In [58]:
import numpy as np

import matplotlib.pyplot as plt
import matplotlib.mlab as mlab

from collections import Counter

%matplotlib notebook


In [59]:
def peaks_to_fingerprints (local_peaks: np.ndarray, n=15):
    """Takes in the array local_peaks of freq, time for each peak
    for all of the local peaks in a section of a song and takes in
    fanout value n.
    
    It will return fingerprints for each peak entered in an ndarray 
    """
    
    pairs = form_peak_pairs(local_peaks)
    peaks = points_to_data(pairs)

    fingerprint = np.array([peaks_to_fanout(
        peaks[
            np.where(np.multiply(pairs[:,0,0] == i[0], pairs[:,0,1] == i[1]))],
        n) for i in local_peaks if np.size(
        np.where(np.multiply(pairs[:,0,0] == i[0], pairs[:,0,1] == i[1])))<= n and 
                            np.size(np.where(np.multiply(pairs[:,0,0] == i[0], pairs[:,0,1] == i[1]))) > 0])
    
    ## np.where(np.multiply(pairs[:,0,0] == i[0], pairs[:,0,1] == i[1])) is the indices of the peak-pair data for the peak in question i 
    ## compares the first item of peak i and the second item of peak i with the first and second items of each peak in the array
    
    """
    # GET RID OF FOOR LOOP
    for i in local_peaks: # each peak...
        indices = np.array(np.where(np.multiply(pairs[:,0,0] == i[0], pairs[:,0,1] == i[1]))) # index of peak pair data (row containing it) where first peak is peak i (can ignore the second peak since we are only looking forward)
        
        ### indices[i] --> (row) index of peak-pair P the array peaks (peaks[indices[i], : ] --> original data for peak-pair P)

◆ Aim ◆
Please give the default value of the fanout parameter n in the peaks_to_fingerprints function from the notebook code above.

◆ Data segment ◆
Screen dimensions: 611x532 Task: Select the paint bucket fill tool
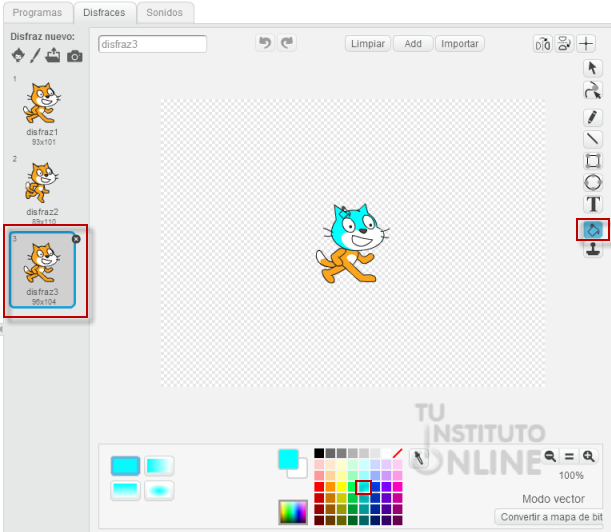[592, 229]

◆ Response ◆
15